#### Aufgabe A
Übersetze den Satz „Pläne für ein nationalsozialistisches Parteiforum mit Aufmarschplatz konnten kriegsbedingt ebenfalls nicht umgesetzt werden.“ aus dem Text über St. Peter und Paul ins Englische.
#### Aufgabe B
Gib den Abschnitt aus dem Text über St. Peter und Paul von „St. Peter und Paul, Biegenstraße“ bis einschließlich „Gottesdienstraum genutzt wurde.“ wortgetreu wieder.

#### Text
20 Moderne Biegenstraße


Kerndaten:
Titel des Artikels: Moderne Biegenstraße
Titel des Objekts: Katholische Pfarrkirche St. Peter und Paul
Adresse: Biegenstraße 18
Datierung: 1957–59
Architekt: Otto Linder
Bemerkenswert sind die großformatigen Glasbetonfenster über dem Eingang

St. Peter und Paul, Biegenstraße 18

Bis nach dem Zweiten Weltkrieg war St. Johannes, die „Kugelkirche“, die einzige katholische Pfarrkirche Marburgs. Eine um 1907 geplante Kirche St. Elisabeth an der Biegenstraße konnte wegen stilistischer Streitigkeiten zwischen Pfarrei und Bauamt nie errichtet werden, sodass das Gelände brachlag. Pläne für ein nationalsozialistisches Parteiforum mit Aufmarschplatz konnten kriegsbedingt ebenfalls nicht umgesetzt werden. Erst als nach dem Krieg die katholische Gemeinde in Marburg durch Heimatvertriebene erheblich wuchs, wurden die Planungen konkreter: 1952/53 entstand das Gemeindehaus, dessen Saal als provisorischer Gottesdienstraum genutzt wurde.

#### Aufgelistete Daten
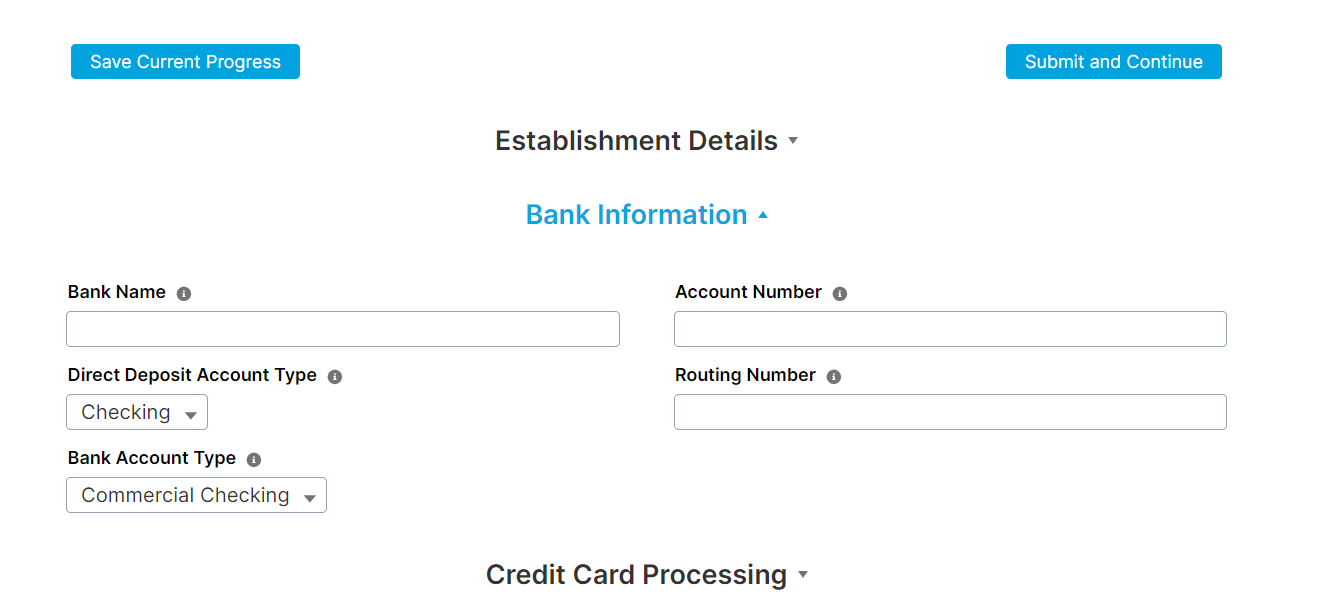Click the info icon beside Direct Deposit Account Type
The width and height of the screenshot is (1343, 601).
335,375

==

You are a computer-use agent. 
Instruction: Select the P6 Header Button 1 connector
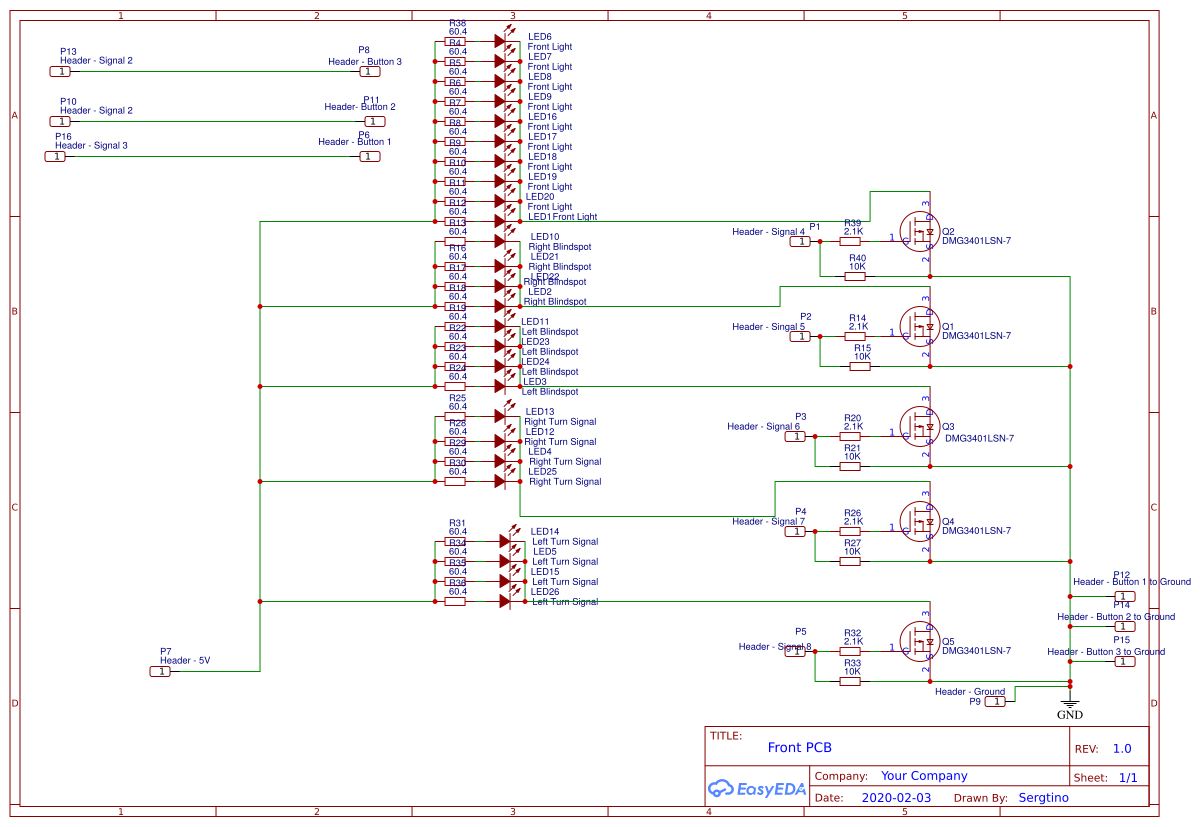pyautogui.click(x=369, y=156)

* * *

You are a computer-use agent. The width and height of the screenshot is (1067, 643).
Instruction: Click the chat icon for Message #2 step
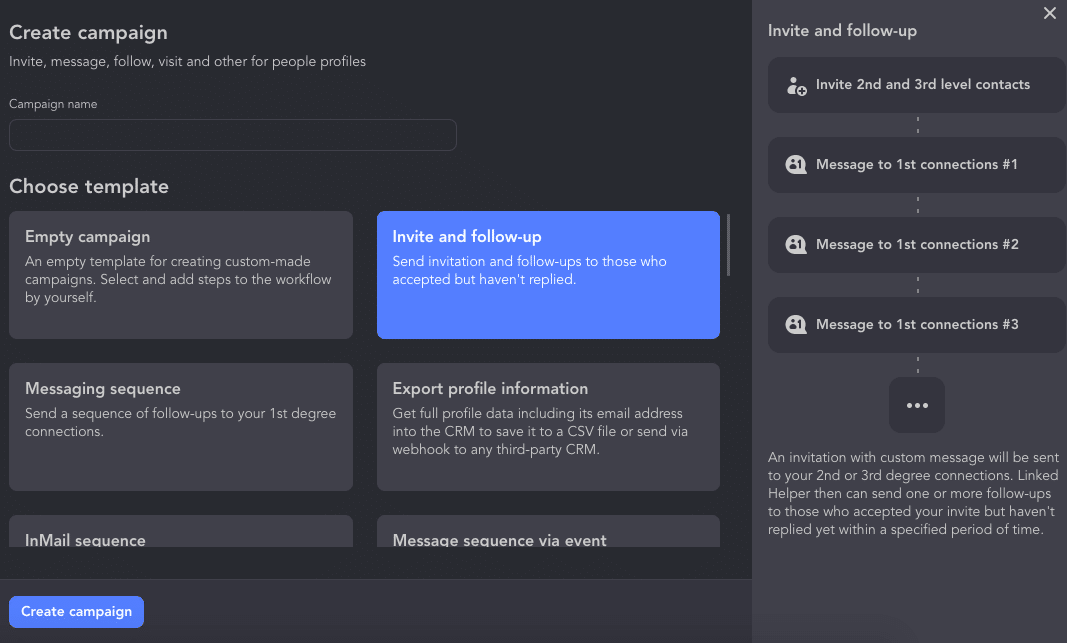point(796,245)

#### Lösung A
Plans for a National Socialist party forum with a parade ground likewise could not be carried out because of the war.

#### Lösung B
St. Peter und Paul, Biegenstraße 18

Bis nach dem Zweiten Weltkrieg war St. Johannes, die „Kugelkirche“, die einzige katholische Pfarrkirche Marburgs. Eine um 1907 geplante Kirche St. Elisabeth an der Biegenstraße konnte wegen stilistischer Streitigkeiten zwischen Pfarrei und Bauamt nie errichtet werden, sodass das Gelände brachlag. Pläne für ein nationalsozialistisches Parteiforum mit Aufmarschplatz konnten kriegsbedingt ebenfalls nicht umgesetzt werden. Erst als nach dem Krieg die katholische Gemeinde in Marburg durch Heimatvertriebene erheblich wuchs, wurden die Planungen konkreter: 1952/53 entstand das Gemeindehaus, dessen Saal als provisorischer Gottesdienstraum genutzt wurde.